--- TASK INPUT ---

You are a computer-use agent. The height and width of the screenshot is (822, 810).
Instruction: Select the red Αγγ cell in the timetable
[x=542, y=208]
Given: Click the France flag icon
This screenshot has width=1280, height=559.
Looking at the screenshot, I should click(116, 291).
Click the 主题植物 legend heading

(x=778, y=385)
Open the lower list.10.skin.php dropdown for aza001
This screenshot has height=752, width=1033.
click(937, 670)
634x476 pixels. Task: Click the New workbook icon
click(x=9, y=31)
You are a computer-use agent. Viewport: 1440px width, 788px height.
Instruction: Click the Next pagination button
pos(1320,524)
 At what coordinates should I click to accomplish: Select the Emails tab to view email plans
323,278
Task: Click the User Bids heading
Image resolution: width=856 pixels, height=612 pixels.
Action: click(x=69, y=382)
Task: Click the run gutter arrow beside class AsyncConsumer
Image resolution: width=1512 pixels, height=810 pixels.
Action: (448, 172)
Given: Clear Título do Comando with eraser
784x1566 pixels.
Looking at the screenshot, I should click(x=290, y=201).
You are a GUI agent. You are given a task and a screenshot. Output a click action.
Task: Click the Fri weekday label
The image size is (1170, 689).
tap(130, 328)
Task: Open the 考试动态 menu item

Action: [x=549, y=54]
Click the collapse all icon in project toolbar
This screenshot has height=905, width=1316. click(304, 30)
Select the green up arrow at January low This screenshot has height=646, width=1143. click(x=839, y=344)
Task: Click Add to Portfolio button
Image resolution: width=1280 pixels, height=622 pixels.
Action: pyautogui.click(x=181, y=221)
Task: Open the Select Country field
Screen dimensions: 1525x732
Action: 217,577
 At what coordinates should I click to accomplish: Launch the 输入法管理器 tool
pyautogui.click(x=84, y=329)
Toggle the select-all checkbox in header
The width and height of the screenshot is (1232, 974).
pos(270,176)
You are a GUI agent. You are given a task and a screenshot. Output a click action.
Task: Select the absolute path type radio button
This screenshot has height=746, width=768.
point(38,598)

---

# EXERCISE DESCRIPTION
Repeat only what runs from the line holding "Task: Open the Select Country field" to the end of the data, keeping every line exactly as written, first and last included.

# EXERCISE RESPONSE
Task: Open the Select Country field
Screen dimensions: 1525x732
Action: 217,577
 At what coordinates should I click to accomplish: Launch the 输入法管理器 tool
pyautogui.click(x=84, y=329)
Toggle the select-all checkbox in header
The width and height of the screenshot is (1232, 974).
pos(270,176)
You are a GUI agent. You are given a task and a screenshot. Output a click action.
Task: Select the absolute path type radio button
This screenshot has height=746, width=768.
point(38,598)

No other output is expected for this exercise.